What are bulging/protruding/herniated discs?
Common in both younger and older adults, bulging discs are not usually a sign that something serious is occurring. In fact, abnormalities that show up radiologically such as bulging or protruding discs are seen at high rates in many patients, often without causing any back pain at all. Many discs begin to bulge as a part of the normal aging and degenerative process noted above. A disc may become problematic, however, if it bulges or protrudes enough to cause narrowing of the spinal or nerve canals. Bone spurs, if present along with the bulging disc or associated with arthritic facet joints, can also add to the narrowing of these canals. This process is referred to as stenosis and often causes leg as well as back pain.
Lastly, herniated discs are the more extreme version of a protrusion. The jelly like matrix of the disc is ejected from the disc itself and can come in direct contact with the nerve roots or spinal sac/cord. This is a relatively frequent cause of sciatica (leg pain due to “pinched nerve”).

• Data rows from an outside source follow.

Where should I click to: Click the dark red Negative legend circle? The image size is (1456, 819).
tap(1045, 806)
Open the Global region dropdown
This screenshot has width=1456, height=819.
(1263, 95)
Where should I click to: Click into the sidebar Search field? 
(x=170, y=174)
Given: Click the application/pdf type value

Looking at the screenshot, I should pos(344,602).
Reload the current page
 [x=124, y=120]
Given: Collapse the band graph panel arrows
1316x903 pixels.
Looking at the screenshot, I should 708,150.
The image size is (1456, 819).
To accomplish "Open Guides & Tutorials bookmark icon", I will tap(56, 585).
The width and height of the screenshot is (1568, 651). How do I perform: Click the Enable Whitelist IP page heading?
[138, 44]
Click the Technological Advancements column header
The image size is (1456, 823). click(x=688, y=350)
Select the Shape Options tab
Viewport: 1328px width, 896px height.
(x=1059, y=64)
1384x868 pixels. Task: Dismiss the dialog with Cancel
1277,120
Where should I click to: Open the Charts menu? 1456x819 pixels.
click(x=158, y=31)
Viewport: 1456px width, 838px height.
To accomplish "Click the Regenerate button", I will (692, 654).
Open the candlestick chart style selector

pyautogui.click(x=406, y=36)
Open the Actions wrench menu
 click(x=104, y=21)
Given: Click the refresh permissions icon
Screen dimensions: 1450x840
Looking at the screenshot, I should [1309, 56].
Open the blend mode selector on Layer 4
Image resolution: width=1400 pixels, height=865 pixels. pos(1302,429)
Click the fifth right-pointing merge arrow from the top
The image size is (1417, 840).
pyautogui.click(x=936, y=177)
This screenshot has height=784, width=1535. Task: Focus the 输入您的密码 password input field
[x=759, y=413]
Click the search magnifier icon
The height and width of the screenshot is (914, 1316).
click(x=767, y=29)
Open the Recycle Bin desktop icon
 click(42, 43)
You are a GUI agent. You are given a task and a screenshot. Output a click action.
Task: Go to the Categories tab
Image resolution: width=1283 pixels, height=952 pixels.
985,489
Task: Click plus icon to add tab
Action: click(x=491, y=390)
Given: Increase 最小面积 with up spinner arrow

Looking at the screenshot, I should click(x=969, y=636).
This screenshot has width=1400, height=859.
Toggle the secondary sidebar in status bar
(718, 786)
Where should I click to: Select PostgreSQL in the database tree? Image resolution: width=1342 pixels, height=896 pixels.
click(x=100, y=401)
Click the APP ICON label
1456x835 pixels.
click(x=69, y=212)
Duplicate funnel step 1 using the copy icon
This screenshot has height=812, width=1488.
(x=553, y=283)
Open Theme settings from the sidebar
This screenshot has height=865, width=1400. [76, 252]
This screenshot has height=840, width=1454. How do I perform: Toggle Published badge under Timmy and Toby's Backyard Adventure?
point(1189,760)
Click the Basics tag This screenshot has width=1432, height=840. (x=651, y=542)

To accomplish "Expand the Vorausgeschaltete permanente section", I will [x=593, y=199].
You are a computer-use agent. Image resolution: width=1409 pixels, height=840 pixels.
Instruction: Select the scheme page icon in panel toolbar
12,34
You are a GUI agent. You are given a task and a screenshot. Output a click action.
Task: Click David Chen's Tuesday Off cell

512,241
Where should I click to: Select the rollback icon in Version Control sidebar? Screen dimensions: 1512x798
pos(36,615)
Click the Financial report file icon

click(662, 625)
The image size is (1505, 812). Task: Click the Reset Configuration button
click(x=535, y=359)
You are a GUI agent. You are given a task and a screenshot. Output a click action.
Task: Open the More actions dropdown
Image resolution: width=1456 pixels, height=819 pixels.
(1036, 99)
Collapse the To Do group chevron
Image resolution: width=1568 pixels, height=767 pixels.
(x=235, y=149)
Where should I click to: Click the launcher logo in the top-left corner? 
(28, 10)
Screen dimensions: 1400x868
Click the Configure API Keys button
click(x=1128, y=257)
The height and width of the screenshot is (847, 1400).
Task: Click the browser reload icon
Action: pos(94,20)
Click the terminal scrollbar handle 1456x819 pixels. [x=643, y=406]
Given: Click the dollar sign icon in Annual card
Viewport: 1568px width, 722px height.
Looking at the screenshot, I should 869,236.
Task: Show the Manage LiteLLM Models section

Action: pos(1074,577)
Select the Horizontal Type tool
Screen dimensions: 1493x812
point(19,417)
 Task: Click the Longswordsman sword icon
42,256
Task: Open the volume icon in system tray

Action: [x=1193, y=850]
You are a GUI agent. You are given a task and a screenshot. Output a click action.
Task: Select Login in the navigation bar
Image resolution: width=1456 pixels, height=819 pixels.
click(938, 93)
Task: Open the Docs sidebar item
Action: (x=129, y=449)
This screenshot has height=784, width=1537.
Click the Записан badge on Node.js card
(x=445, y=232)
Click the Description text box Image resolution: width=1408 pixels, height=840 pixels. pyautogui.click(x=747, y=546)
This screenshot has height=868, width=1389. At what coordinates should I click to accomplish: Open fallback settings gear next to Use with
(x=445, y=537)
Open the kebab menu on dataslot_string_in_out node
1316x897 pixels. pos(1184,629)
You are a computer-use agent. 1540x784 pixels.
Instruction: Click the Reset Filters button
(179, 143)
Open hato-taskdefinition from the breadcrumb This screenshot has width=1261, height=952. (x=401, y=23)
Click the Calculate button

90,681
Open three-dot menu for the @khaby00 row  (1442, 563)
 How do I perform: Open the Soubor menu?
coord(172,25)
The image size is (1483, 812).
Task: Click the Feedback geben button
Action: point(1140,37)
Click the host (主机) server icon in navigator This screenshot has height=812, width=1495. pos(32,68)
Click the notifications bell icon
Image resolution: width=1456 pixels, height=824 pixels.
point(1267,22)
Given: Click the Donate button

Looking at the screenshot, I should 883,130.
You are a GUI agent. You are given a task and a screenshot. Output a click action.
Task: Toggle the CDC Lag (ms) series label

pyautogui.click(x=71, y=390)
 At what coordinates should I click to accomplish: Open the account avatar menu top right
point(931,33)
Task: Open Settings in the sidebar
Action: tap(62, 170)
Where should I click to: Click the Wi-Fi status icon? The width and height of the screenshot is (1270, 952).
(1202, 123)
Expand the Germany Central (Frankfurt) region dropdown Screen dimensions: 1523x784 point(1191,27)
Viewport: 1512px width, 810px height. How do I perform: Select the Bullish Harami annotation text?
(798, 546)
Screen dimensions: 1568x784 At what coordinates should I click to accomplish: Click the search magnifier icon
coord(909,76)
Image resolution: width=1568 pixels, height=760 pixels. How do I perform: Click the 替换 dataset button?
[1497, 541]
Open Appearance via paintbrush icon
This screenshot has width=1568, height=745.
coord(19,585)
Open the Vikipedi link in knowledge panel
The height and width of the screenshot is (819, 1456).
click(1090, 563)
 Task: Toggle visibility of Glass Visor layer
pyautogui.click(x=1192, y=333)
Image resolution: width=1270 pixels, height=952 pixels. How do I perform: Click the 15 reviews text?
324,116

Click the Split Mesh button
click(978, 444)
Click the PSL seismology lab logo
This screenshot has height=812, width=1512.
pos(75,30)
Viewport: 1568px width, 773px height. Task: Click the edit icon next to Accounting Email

What are the causes of disc disease?
Discs contain about 80% water when we are young. Normally, these intervertebral discs buffer the mechanical stress of everyday movements, much like shock absorbers or cushions. As the body ages, the percentage of water naturally decreases and the discs shrink slightly. The disc spaces can additionally be narrowed by injury. The bony vertebra above and below the disc move closer together, narrowing the disc space between the two and causing the facet joints located at the back of the spine to shift slightly. This improper alignment of the vertebra may cause bone spurs around the disc space and facet joints. Depending upon the degree of degeneration from these processes, bending and twisting movements may be hindered. Evidence suggests that the bone spurs around the dics may be the body’s response to disc injury or degeneration to prevent excess motion at the spinal segment. Bone spurs are therefore felt to be part of the body’s somewhat less than adequate attempt at healing. However, bone spurs can become problematic if they invade the spinal canal by placing pressure on the spinal cord and nerves. This condition is called spinal stenosis as refered to above.
What treatment options are available?
Most scientific evidence suggests that surgery is no more effective in relieving back/sciatica pain than conservative approaches, such as oral medications, physical therapy, and/or occasional steroid injections. Furthermore, TENS, massage therapy, acupuncture, manipulation and craniosacral therapy can all play a role in successful treatment, especially of primarily muscular pain.
An important exception to this approach is the rare massively herniated disc which causes profound leg muscle paralysis and sudden incontinence/buttocks numbness. This is an indication for immediate surgery and the latter is often helpful in this setting.
At PainCare, surgery for disc disease is only recommended as a last resort. Surgical benefit is usually temporary, may cause permanent adhesions within the spine that can often provoke more pain and dysfunction in later years, and frequently promotes instability which leads to fusion operations.
Sometimes it is necessary to verify a particular disc and the primary pain generator because there are a number of potentially painful abnormalities seen on an MRI. Discography, in these instances, may be quite helpful. Once identified, the offending disc may be treated percutaneously (a minimally invasive technique) with heat or radio waves to shrink or alter the sensation of bulging discs, thus reducing pain.
When all reasonable options, as well as surgery, have been exhausted, and severe pain continues, implant technology is considered (such as peripheral neuromodulation, spinal cord/dorsal column stimulation and pumps/spinal catheters).